Not long ago I decided that we really can’t relate to an ancestor that we never knew. I knew and loved my grandmother, so her mother’s things mean something to me. Beyond that, I simply can’t go. Knowing her was part of my growing up, and she is part of the reason why I am who I am. That will not be the same for my sons. They never knew her, so her things will have little meaning for them. Often what is left behind has value only to those who can remember the person who is now gone.
This ‘Corner’ is about three old ladies from Holbert Cove, all now gone. They were very different, except they were about the same age and all were old by the time I met them. They were neighbors. And they all loved the land around them, and were good stewards of their land.
One was an eccentric artist named Doris Matthews from New York City who spent every summer in Holbert Cove from 1950 until she died in 2003. Doris lived in an old log cabin, by her accounts the last one built by hand in Polk County. She loved all wildlife, including pack-rats, and only reluctantly cut the vines on the front porch to get in the front door. Doris had no children, so she gave her most precious possession to her “critters,” the land. She preserved her 16 acres in perpetuity with a conservation easement held by The Pacolet Area Conservancy. She gave the land to an organization she believed in, The Nature Conservancy, who sold it with the protective covenants to preserve habitat for Doris’ “critters.”
Up the road lived Ruby Newman, the furthest thing from an eccentric NYC artist. Ruby was born in Holbert Cove and she died in Holbert Cove. She loved her husband, her land and her church. Deek and Ruby had no children. I met her in early 2000 when she was in the process of selling some of her forestland to the state to be added to the Green River Gamelands. Ruby died in 2008  and left her 66 acres remaining to  her church. She left the farm that had given her and her husband a good life to those who meant the most to her, the church, with faith that they would take good care of the gift.

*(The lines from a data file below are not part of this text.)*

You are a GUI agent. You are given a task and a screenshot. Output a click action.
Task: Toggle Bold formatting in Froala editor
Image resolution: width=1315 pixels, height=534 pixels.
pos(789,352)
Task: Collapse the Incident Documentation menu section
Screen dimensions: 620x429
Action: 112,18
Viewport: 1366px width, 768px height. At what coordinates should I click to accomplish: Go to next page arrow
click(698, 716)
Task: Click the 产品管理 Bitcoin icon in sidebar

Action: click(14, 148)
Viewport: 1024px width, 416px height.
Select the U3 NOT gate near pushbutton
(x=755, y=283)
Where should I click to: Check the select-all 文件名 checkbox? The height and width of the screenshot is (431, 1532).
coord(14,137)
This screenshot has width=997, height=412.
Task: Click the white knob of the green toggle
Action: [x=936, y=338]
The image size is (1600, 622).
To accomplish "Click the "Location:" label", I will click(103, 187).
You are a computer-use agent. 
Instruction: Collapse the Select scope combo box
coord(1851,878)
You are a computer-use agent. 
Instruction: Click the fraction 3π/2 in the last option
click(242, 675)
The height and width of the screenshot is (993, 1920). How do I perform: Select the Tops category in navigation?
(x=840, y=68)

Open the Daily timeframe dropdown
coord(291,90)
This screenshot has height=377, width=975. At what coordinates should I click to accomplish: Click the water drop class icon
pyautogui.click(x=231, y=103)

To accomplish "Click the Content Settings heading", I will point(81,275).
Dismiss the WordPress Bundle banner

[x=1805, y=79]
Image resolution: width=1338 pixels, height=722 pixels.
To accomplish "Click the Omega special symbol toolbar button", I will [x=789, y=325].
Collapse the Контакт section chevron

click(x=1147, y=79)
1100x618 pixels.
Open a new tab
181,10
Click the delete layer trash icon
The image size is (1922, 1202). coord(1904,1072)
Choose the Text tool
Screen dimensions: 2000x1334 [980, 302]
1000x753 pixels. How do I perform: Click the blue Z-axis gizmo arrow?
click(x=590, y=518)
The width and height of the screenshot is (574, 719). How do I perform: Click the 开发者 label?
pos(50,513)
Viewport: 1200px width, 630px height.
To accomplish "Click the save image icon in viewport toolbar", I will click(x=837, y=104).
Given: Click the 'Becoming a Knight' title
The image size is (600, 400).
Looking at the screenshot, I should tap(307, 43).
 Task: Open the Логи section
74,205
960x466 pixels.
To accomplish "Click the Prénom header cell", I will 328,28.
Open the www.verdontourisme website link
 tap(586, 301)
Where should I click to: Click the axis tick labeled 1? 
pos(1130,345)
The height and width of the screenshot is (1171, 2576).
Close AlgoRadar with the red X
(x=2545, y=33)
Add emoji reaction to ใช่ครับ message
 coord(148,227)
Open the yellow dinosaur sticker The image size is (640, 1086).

Next door to Ruby was Susan Dart McCutcheon, who died in 2007. Susan Dart was a writer, an early whole foods advocate, an intellectual from Lake Forest, Ill. who loved history and abhorred religion. She and her husband bought the old cabin where Ruby was born; lived in it without plumbing or electricity many summers before building a year-round retirement home. The McCutcheon’s property  borders Little Cove Creek as it feeds into the Green River Gamelands, and are positively beautiful. It is now owned by the McCutcheon children, who are following in their parents’ footsteps as good stewards of the land.
What made these three old ladies friends was the land they loved. They were careful to pass on their most precious possession to those whom they trusted to take care of that gift. I think of them every time I drive through Holbert Cove. Our children may never know who these ladies were, but their lives will be made richer because of the gifts these ladies left behind.